Maruti Suzuki tweaks exports strategy, shifts focus to Africa, Latin America



The Maruti 800 may no longer be as popular with Indian car buyers as it used to. But the iconic small car, manufactured by Maruti Suzuki India Ltd, the country’s largest car maker, is selling big in Africa. Over 4,600 units were shipped to Algeria alone, the company’s largest market in the continent, till August this financial year — an average monthly rise of 62 per cent.

The rising demand for the Maruti 800 in Africa reflects a shift in Maruti Suzuki’s export strategy, which, till a few years ago, was focussed on the European market. Officials say the company turned its attention to emerging markets in Asia and Latin America, as sales in Europe took a hit after European governments discontinued their car scrappage schemes in 2009. The scrappage programmes are government budget schemes to promote the replacement of old vehicles with modern ones.

Of the 47,000-odd units Maruti Suzuki exported between April and August this year, as much as 82 per cent went to non-European markets, compared with 23 per cent in 2009-10. While as much 30 per cent of the export volumes came from Africa (up from eight per cent in 2009-10), Latin America contributed 28 per cent (up from five per cent in FY10). Europe’s share in the company’s exports dwindled to 18 per cent from a record 77 per cent (114,000 units) in FY10.

“After the scrappage scheme was discontinued in Europe, we had to develop alternative sales pockets to maintain exports. Africa is a big market with nearly two million vehicles sold there annually,” said Shashank Srivastava, executive director (international market development) of Maruti Suzuki.

“However, nearly half the sales happen in used cars, with people preferring to buy bigger pre-owned vehicles. We decided to target those customers who hadn’t made purchase decisions to push sales of new cars,” he added.

To bring in more numbers, the company has diversified its product mix. It has started shipping out sedan DZire to Africa. Apart from the Maruti 800, it also sells small cars such as the Alto, the Alto K10 and the A-Star there. Large markets in the continent are Algeria, Angola, Mozambique, Nigeria and Egypt.

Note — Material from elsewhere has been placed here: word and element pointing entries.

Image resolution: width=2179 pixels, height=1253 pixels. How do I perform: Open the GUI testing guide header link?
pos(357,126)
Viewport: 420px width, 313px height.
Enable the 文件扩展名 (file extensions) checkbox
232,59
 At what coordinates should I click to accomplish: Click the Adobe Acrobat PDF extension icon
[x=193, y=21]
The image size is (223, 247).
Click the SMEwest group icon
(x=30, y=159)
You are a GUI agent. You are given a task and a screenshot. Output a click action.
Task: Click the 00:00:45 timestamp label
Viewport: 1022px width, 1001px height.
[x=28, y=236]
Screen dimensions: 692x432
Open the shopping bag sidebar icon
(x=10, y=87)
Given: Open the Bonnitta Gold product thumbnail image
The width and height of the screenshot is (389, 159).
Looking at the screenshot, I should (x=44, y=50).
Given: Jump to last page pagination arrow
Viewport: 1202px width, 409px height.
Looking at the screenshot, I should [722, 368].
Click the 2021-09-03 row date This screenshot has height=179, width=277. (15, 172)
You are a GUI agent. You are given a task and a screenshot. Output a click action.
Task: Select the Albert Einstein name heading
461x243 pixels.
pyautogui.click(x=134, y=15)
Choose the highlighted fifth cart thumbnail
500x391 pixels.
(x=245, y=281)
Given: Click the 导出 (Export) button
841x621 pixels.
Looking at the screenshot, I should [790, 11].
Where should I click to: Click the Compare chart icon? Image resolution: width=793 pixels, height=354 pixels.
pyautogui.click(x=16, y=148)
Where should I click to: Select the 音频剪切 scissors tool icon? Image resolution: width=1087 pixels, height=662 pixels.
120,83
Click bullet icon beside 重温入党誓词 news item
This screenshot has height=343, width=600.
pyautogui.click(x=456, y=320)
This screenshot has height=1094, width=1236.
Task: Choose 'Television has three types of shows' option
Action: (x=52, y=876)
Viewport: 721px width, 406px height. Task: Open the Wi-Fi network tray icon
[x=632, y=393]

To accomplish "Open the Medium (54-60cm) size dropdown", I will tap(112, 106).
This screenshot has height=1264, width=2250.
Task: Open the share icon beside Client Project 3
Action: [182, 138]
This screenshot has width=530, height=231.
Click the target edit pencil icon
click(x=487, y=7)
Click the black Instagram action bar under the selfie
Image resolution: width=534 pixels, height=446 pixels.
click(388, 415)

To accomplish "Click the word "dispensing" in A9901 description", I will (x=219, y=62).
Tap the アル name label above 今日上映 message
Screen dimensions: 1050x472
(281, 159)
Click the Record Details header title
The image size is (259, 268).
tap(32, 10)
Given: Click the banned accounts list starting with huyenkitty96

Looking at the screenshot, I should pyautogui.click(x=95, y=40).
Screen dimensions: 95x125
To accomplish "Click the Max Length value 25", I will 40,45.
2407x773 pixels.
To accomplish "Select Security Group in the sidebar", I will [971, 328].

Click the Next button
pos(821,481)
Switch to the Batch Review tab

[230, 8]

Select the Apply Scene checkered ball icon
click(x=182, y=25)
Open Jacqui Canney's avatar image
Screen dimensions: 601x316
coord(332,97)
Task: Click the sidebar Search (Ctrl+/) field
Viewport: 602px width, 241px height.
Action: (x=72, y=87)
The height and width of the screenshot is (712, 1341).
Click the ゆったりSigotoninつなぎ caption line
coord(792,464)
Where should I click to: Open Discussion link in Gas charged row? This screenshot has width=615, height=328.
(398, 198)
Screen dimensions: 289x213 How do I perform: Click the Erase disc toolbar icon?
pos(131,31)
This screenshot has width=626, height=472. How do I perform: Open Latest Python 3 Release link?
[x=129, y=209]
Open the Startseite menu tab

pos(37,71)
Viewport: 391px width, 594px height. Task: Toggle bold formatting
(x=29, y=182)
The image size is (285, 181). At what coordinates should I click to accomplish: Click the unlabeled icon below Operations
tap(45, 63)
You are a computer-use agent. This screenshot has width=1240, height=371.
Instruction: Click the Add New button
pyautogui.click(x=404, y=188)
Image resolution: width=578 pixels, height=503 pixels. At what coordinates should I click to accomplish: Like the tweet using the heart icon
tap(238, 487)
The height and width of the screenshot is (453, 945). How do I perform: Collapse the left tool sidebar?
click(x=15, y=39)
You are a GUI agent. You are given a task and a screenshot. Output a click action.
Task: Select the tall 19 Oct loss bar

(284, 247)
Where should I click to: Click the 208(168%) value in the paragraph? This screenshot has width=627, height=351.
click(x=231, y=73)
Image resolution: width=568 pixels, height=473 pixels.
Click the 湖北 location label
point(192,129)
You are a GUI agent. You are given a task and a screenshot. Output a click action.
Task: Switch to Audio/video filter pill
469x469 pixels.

The company has a similar story to tell of Latin America, where it has grown sales fourfold to 21,000 units over the past four years.

However, this export journey is not free of challenges. In India, Maruti Suzuki is the market leader with a strong brand appeal and a robust distribution network. But in Africa, selling a made-in-India car proved difficult as initially, even distributors were sceptical. The company brought them to India for workshops.

“When they saw that nearly every second car plying on Indian roads is a Maruti Suzuki car, it changed their perception. Globally, in some markets, we have a small footprint, the brand is not well-known, but that, too, is an opportunity,” Srivastava said.

Describing the global market sentiments, he added: “In the domestic market, economic indicators are uniform across regions, but globally, many things affect sales. For instance, when copper prices go up, input costs rise in India. This leads to an increase in prices of vehicles and puts pressure on sales. But in Chile, which is a big exporter of copper, the market sentiment becomes buoyant. Rising commodity prices have a positive impact on markets in Brazil, Chile and Australia.”

Maruti Suzuki’s net profit plunged a whopping 29 per cent to Rs 1,635 crore last financial year on the back of adverse foreign exchange (forex) fluctuations and sluggish sales of petrol vehicles. The car maker’s net forex exposure stands at $1.7 billion (Rs 8,985 crore). The company plans to reduce it by 65 per cent to $600 million by 2014-15.

“Over the last two years, the yen (Japanese currency) has strengthened by 50 per cent, while the dollar has appreciated by nearly 20 per cent, which has raised substantially our import bills. The natural hedge against fluctuating exchange rates is to increase exports,” Srivastava said.

While programmes have been put in place to improve localisation levels, along with vendors, to slash import bill by 28 per cent to $ 1.8 billion from the current $ 2.5 billion over the next three years, revenues from exports are targeted to grow 50 per cent to $1.2 billion.